Foreign relations exist between Armenia and the United Kingdom. The United Kingdom recognised Armenia on 31 December 1991. The first Embassy of Armenia in Europe was established in London in October 1992; in 1995 the United Kingdom established an embassy in Yerevan. The two countries maintain collaborative and friendly relations.

History

1890s
In the late 19th century, Armenia was divided between Russia and Turkey. Tensions began to escalate in Turkey in the 1880s and especially the 1890s, leading to a series of international crises that the British tried to help resolve by putting pressure on the Turkish government.  Britain had long been a major friend of the Turkish government, helping it resist heavy expansionist pressure from Russia. In the 1880s, London pushed for reforms, with a special focus on better treatment of Christians across the Ottoman Empire.  The Ottoman government resisted the pressures, and distanced itself from Britain. Instead, Constantinople turned increasingly to Germany for political, financial and commercial support, leading eventually to its entrance into the First World War as a German ally. 

As atrocities mounted against Armenians in Turkey British public opinion was outraged.  London tried to coordinate a response from Britain, Russia, Germany, Austria and France. They were unable to agree on suitable sanctions or punishment; historians believe Turkey would have made concessions if threatened with an actual war. Germany wanted to help Turkey; Russia did not want to stir up its own large Armenian community. France wanted to restrict the British role in the region. William Gladstone, a leading Liberal then in retirement, called on Britain to intervene alone.  The Liberal Prime Minister Lord Rosebery refused. The crisis weakened Roseberry, who resigned in June 1895.  The crisis reached a violent peak in 1896, after bombings in Constantinople led to  massive attacks on Armenians living in the city, with thousands murdered. Lord Salisbury, the new Conservative Prime Minister tried and failed to get the Powers to intervene. Nothing was done to help the Armenians.

First World War
British policy around 1910 stood in opposition to Russian control of Armenia, and tried to push the Ottoman Empire into improving its treatment of Armenians. 
When the World War erupted, Britain rejected the idea of forming an Armenian Legion to fight against the Turks. Instead it supported an Armenian Legion under French command that did fight in Cyprus. 

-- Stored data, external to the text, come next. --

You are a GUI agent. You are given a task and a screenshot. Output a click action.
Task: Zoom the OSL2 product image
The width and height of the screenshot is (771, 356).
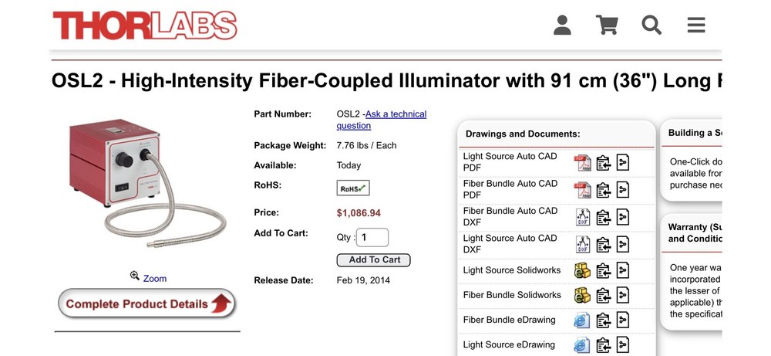148,278
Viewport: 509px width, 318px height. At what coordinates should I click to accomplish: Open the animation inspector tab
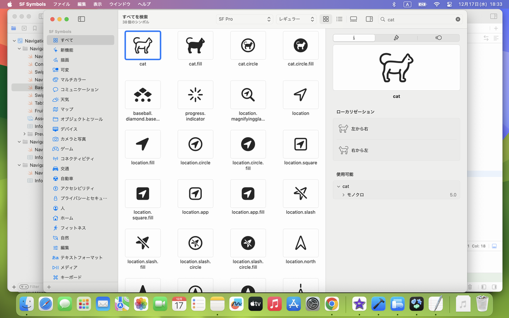[438, 38]
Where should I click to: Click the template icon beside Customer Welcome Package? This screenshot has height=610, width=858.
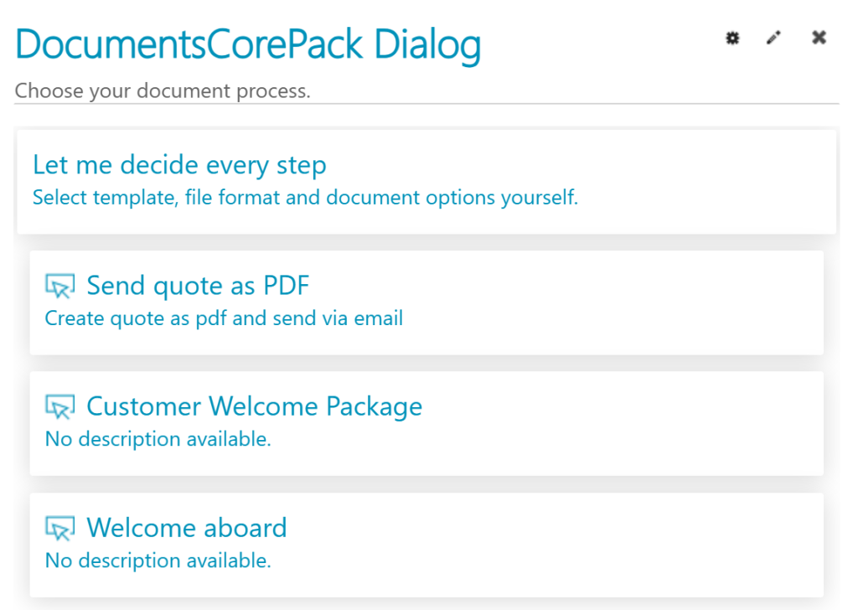(59, 406)
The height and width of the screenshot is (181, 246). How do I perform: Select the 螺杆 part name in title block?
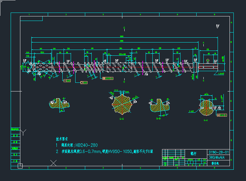[x=193, y=154]
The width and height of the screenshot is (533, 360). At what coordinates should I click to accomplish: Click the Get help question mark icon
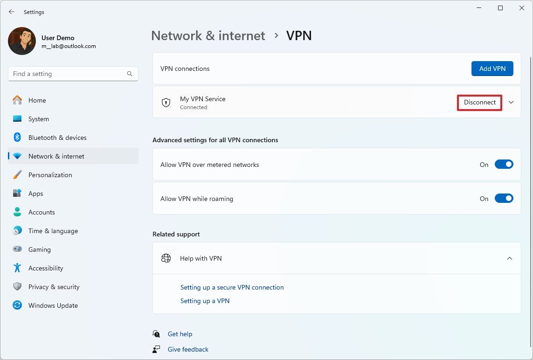pyautogui.click(x=156, y=334)
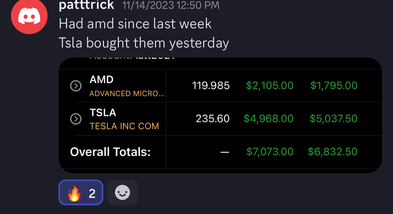Click the TESLA INC COM company name

click(x=124, y=126)
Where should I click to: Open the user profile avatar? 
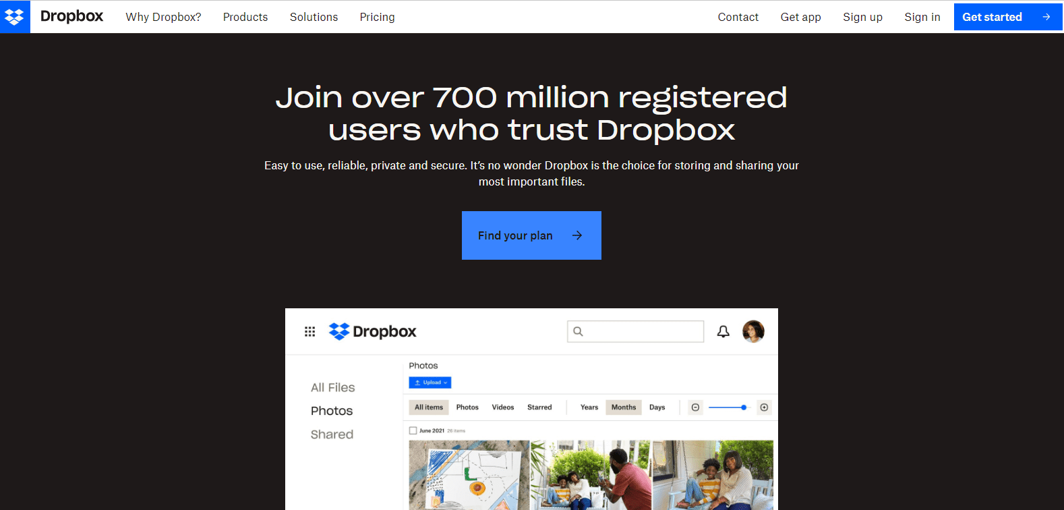point(753,331)

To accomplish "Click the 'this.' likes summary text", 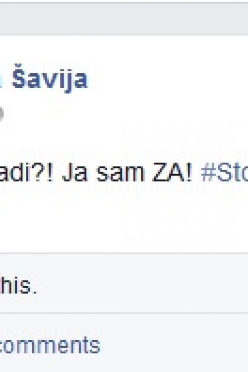I will click(18, 285).
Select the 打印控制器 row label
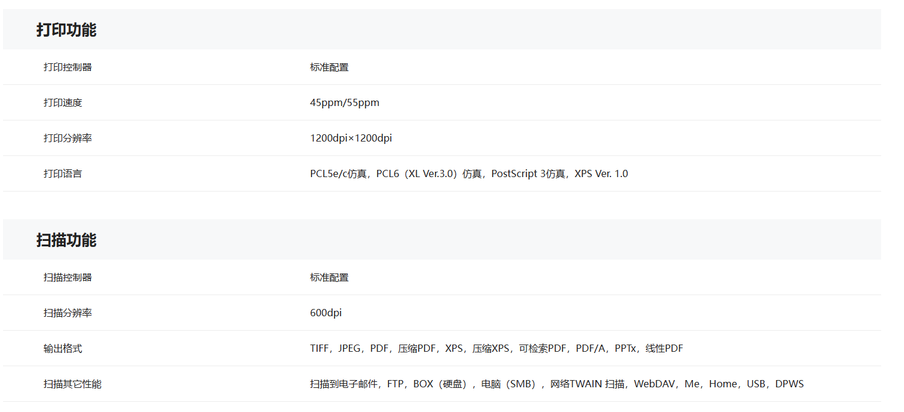Image resolution: width=904 pixels, height=412 pixels. pyautogui.click(x=67, y=67)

As news of the Massacres of Armenians emerged, London worked to demonstrate that its imperial responsibilities included the enforcement of human rights. The Turks responded with a heightened anti-British nationalism.

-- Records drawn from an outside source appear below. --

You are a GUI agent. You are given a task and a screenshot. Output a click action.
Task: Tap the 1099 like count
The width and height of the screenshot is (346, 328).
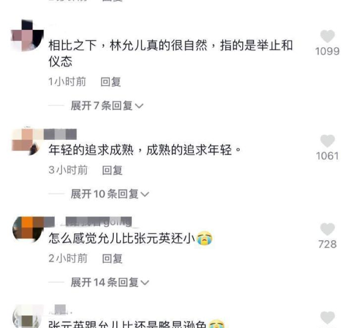coord(328,51)
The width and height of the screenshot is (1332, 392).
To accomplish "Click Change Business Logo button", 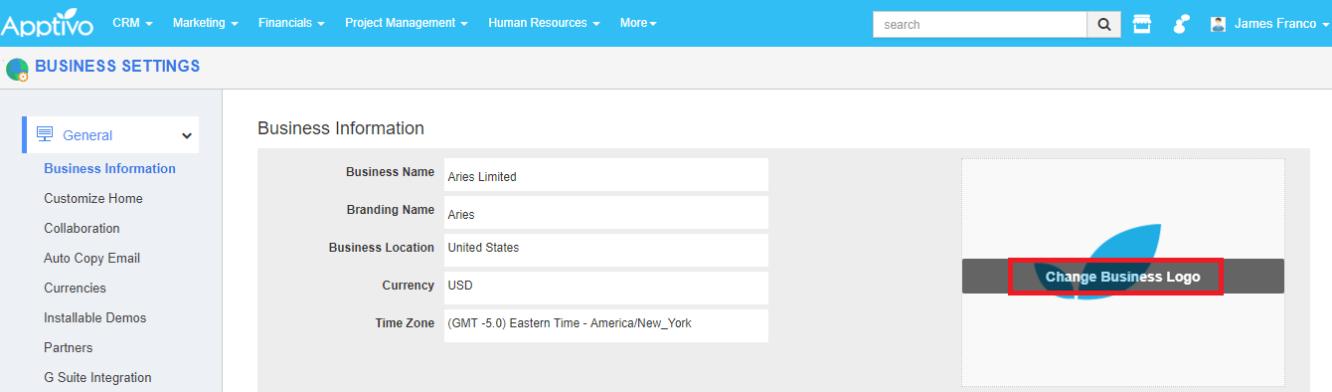I will coord(1122,277).
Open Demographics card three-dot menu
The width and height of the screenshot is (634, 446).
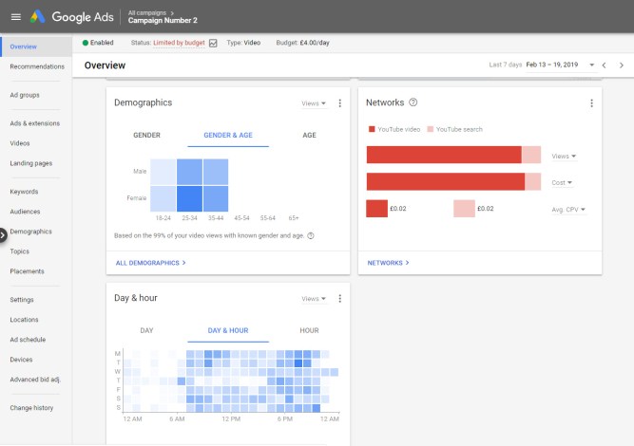[339, 102]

State visits between Armenia and the United Kingdom
There are various state visits between Armenia and the United Kingdom the latest being the visit of the British State Minister of Europe David Lidington to Yerevan. Additionally President of Armenia Serzh Sargsyan visited the United Kingdom in July 2012.

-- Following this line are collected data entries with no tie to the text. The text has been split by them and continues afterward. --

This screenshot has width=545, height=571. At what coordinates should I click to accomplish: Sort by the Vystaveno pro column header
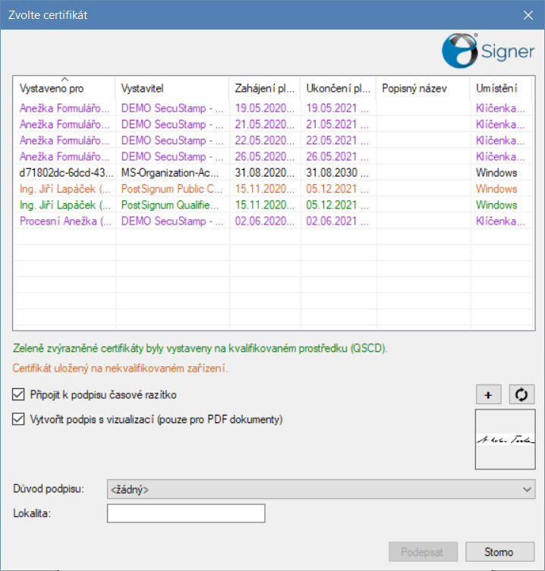click(65, 89)
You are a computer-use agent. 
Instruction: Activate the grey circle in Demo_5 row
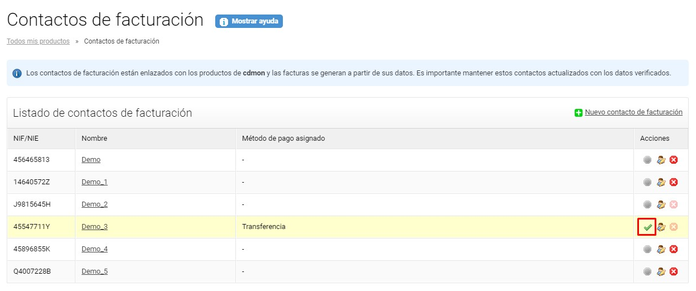(x=647, y=271)
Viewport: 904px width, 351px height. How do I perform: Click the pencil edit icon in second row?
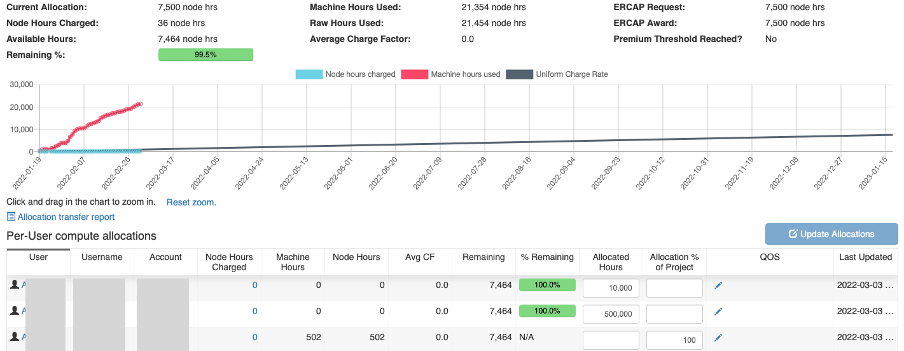coord(718,312)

Prime Minister Margaret Thatcher visited Armenia in June 1990 when it was part of the Soviet Union.

Armenian genocide recognition

The devolved governments of Wales and Scotland recognize the Armenian genocide, however the British government does not recognize the Armenian genocide, as it considers that the evidence is not clear enough to respectively consider "the terrible events that afflicted the Ottoman Armenian population at the beginning of the last century" genocide under the 1948 UN convention. The British government states the "massacres were an appalling tragedy" and condemns them stating that this was the view of the government during that period.

Armenian community of the UK
According to Vered Amit's Armenians in London: The Management of Social Boundaries, published in 1989, around 10,000 Armenians were living in Greater London at the time. The majority were thought to be first-generation immigrants from Lebanon, Syria, Iraq, Iran and Cyprus. They also include Armenians from Ethiopia, India, Egypt, Israel, as well as individuals from other countries.

Manchester has been home to an Armenian population since 1835, with 30 Armenian businesses thought to have been operating in the city by 1862.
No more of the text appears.